En el Estado de México existen contratos de arrendamiento de inmuebles para oficinas públicas con costos que, por la misma superficie, superan los registrados en ciudades como Nueva York, Miami o París.
Con esa advertencia, el diputado Octavio Martínez Vargas presentó una iniciativa para combatir los sobreprecios, frenar la simulación de avalúos y fortalecer la transparencia en la contratación de inmuebles por parte de los gobiernos estatal y municipales.

Durante la sesión de la Diputación Permanente, el legislador sostuvo que el problema alcanza a cerca de 600 inmuebles utilizados por ayuntamientos, poderes públicos y organismos autónomos, donde —afirmó— persisten contratos con rentas excesivas y condiciones que terminan afectando el patrimonio público.
«La capital del Estado de México, Toluca, tiene costos de arrendamiento de inmuebles más caros que, por la misma superficie, los que se encuentran en París, Miami o Nueva York», expresó.
Martínez Vargas señaló que el esquema de arrendamientos operó durante años con escasa regulación, permitiendo, dijo, la celebración de contratos que incluso rebasaron el periodo constitucional de las autoridades que los firmaron.
Como ejemplo, expuso el caso del Tribunal Electoral del Estado de México, donde —indicó— se celebró un contrato de arrendamiento por 10 años con una renta mensual de 500 mil pesos, pese a que la legislación establece que ninguna autoridad puede comprometer este tipo de convenios más allá del tiempo para el que fue electa o designada.
Además, señaló que el inmueble fue entregado en obra negra, acondicionado con recursos públicos y que esas inversiones no fueron consideradas para disminuir el monto de la renta.
«Tenemos un serio problema en esta industria del arrendamiento; hay sobreprecios muy seguramente en colusión con administradores del pasado que construyeron contratos más allá de su periodo», afirmó.
¿Qué propone la iniciativa?
La propuesta reforma los artículos 8, 37, 40 y 74 de la Ley de Contratación Pública del Estado de México con el propósito de fortalecer los mecanismos de transparencia, control y disciplina financiera en el arrendamiento de inmuebles destinados a oficinas gubernamentales.
- Fortalecer las facultades de la Oficialía Mayor, otorgándole atribuciones para emitir lineamientos en materia de contratación pública.
- Incorporar nuevos criterios de evaluación para el arrendamiento de inmuebles, considerando además del precio aspectos como eficiencia energética, accesibilidad, sustentabilidad y ahorro de recursos públicos.
- Combatir la simulación de avalúos y los sobreprecios, estableciendo que las propuestas sustentadas en avalúos simulados o técnicamente irregulares sean desechadas y notificadas a la autoridad competente para el inicio de las responsabilidades administrativas correspondientes.
- Impedir que personas físicas o morales con antecedentes de irregularidades, sobreprecios o simulación de avalúos puedan contratar con el sector público.
- Obligar al Poder Ejecutivo a adecuar la normatividad administrativa en un plazo máximo de 120 días una vez aprobada la reforma.
¿Qué busca la reforma?
- Reducir el gasto excesivo en el arrendamiento de oficinas gubernamentales.
- Fortalecer la transparencia y la disciplina financiera en las contrataciones públicas.

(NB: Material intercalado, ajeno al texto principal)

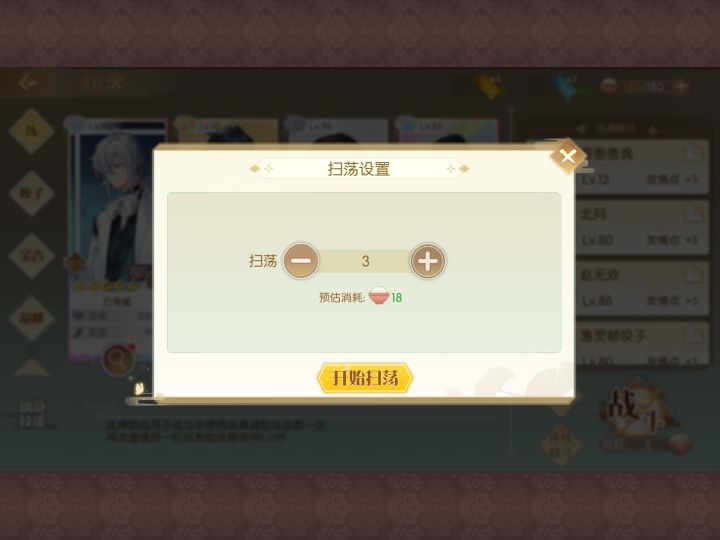
Task: Click the sweep count field showing 3
Action: 365,261
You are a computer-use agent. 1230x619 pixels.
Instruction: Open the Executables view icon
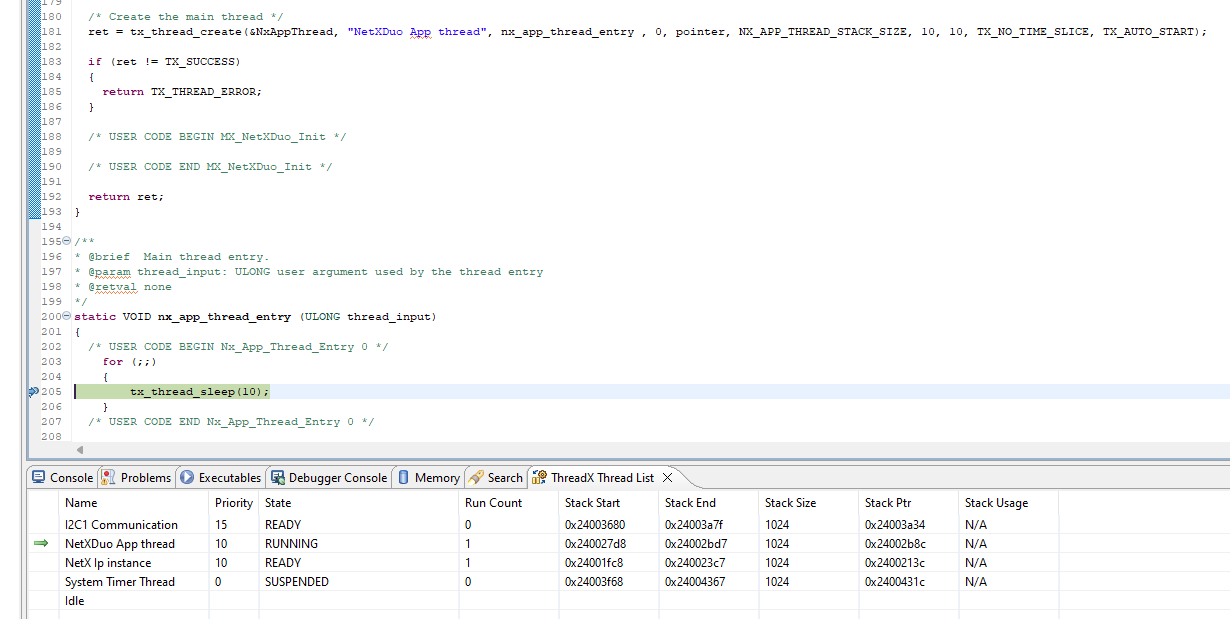[185, 478]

- Incorporar criterios ambientales y de eficiencia para evaluar las propuestas.
- Prevenir actos de simulación y prácticas que afecten el patrimonio público.
- Sancionar a quienes participen en procedimientos de contratación mediante avalúos irregulares y prácticas de sobreprecio.
El legislador, integrante de la Comisión Legislativa de Procuración y Administración de Justicia, llamó a las y los diputados a analizar la propuesta y atender lo que calificó como un problema estructural en el arrendamiento de inmuebles públicos, al considerar que durante años prevalecieron contratos con costos que, afirmó, obedecieron más a esquemas de corrupción que a criterios técnicos o financieros.
La iniciativa fue turnada a las Comisiones Legislativas de Combate a la Corrupción y de Transparencia, Acceso a la Información Pública y Protección de Datos Personales, donde será analizada para la elaboración del dictamen correspondiente.